Republicans abandon balancing the budget

The spending bill the Senate will soon consider would significantly increase government spending. While the bill only covers this fiscal year and next, its practical effects will last longer. If you increase discretionary spending by $150 B per year for each of the next two years, you establish higher expectations and a new benchmark, a new baseline, against which future discretionary spending proposals will be judged. This is true even if the bill is drafted to technically cover only the next two years of spending.

Using press reports for some back-of-the-envelope calculations of my own, it appears that Congress is heading toward increasing discretionary spending by about $1.8 trillion over the next decade (+2/3 of this unfinished budget year), and will have to borrow about $1.7 trillion more from financial markets to finance those net spending increases.

In making this calculation I am being generous in all as-yet unspecified respects. I am ignoring rumored discretionary spending increases outside the spending caps in law, as well as reported possible mandatory (entitlement) spending increases. I am ignoring another $60ish B in added interest expenses that would result from the added government borrowing, and I am giving them full credit for a claimed $100 B in offsets that will, in all likelihood, consist partially of budget gimmicks.

The effects of this bill would be twofold. First, the numbers are really big.

  • This bill would add about $1.7 trillion to debt held by the public over the next decade. Debt/GDP is now in the mid-7os percent, and is projected to grow to about 90 percent by the end of the decade.
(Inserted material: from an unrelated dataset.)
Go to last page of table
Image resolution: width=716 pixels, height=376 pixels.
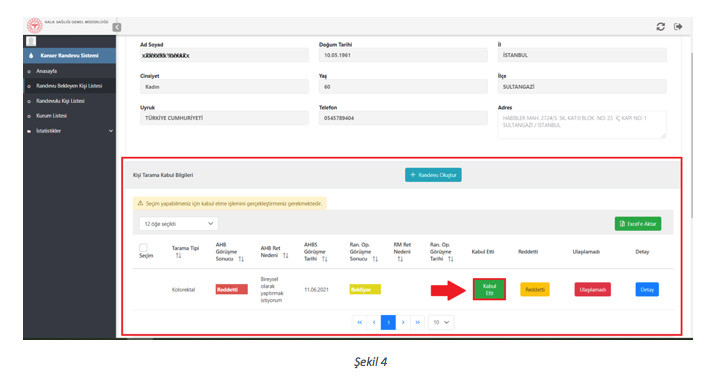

This law would increase that by another 6 percentage points.
  • This bill would increase government debt 58% more than did the tax law enacted last December. (This bill: +$1.7ish trillion; tax law: +$1.07 trillion after incorporating faster economic growth.)
  • The immediate government spending increases would create pressure on the Fed to raise interest rates faster, making it more expensive for businesses to finance new factories and families to finance buying homes.

Second, the Republican policy reversals are staggering:

  • Members of Congress who once claimed to be committed to debt reduction would increase debt by more than $2.7 trillion in just seven weeks.
  • Congressional Republicans would increase government spending by 50% more than they cut taxes two months ago.